Czech law recognises corporate criminal liability, therefore companies may also be criminally liable for money laundering and terrorist financing. There is a wide range of sanctions which can be imposed on legal entities, e.g. dissolution of the company, forfeiture of property, monetary penalty, and publishing the judgment.
The AML Act provides a range of sanctions for non-compliance with the key obligations and sets out individual fines and penalties depending on the type of infringement, the type of infringer (an individual or entity or type of entity, banks, insurers, etc.).
The Serbian Criminal Code recognises both money laundering and financing terrorism as standalone criminal offences. Predicate crimes that are committed either in or outside Serbia can support a money laundering charge brought in Serbia.

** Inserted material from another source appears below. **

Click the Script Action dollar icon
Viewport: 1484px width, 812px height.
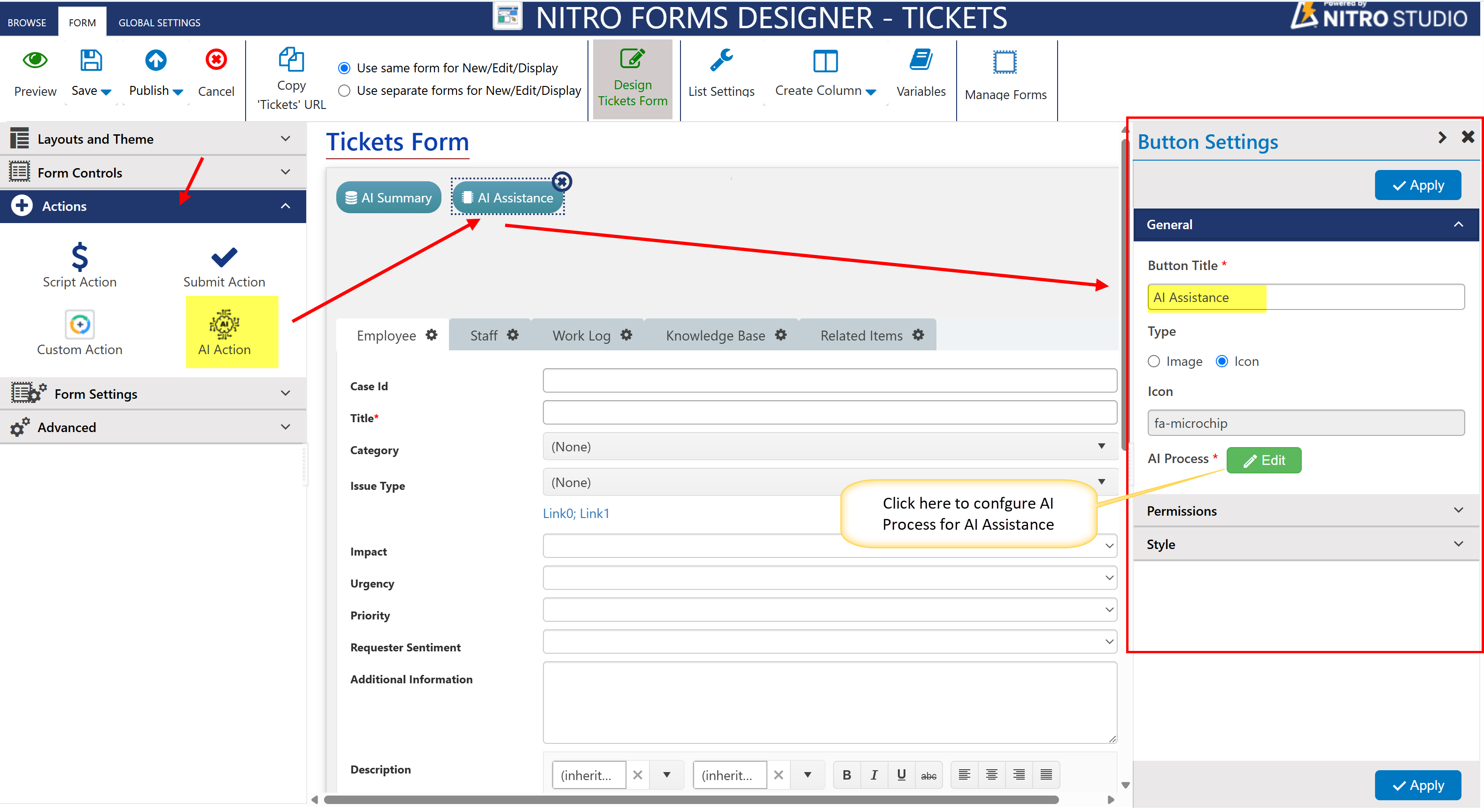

The penalties prescribed in the Criminal Code for money laundering are:
- imprisonment for a period of six months up to 12 years depending on the sum of the laundered money and circumstances, as well as a fine;
- the funds which were laundered will be confiscated.
The penalties prescribed in the Criminal Code for financing terrorism are:
- imprisonment from one to ten years and the funds used to fund terrorism will be confiscated.
Legal entities can, in principle, bear criminal liability under Serbian law. Namely, the Responsibility of Legal Entities Act states that if a legal entity has enriched itself through the proceeds of a crime committed by an employee or a director, the legal entity can be sanctioned with a fine. This fine ranges from RSD 100,000 (EUR 850) up to RSD 500,000,000 (EUR 4,250,000) and will depend on the jail time prescribed for the criminal offence committed by the employee or director.
The AML Act provides a range of sanctions for non-compliance with the key requirements, such as customer checks, record-keeping, and suspicious transaction reporting. The sanctions take the form of fines and penalties which vary depending on the type of the infringement and range from RSD 50,000 (EUR 425) to RSD 3,000,000 (EUR 25,500), for the legal entity and RSD 10,000 (EUR 85) to RSD 200,000 (EUR 1700) for the responsible person.
Banks and other special categories of obliged entities are fined in accordance with the Banks Act.
Further, the Registry Agency as administrator of the Central UBO Register may also impose fines for non-compliance.
The number of prosecutions, convictions and administrative sanctions has increased in recent years.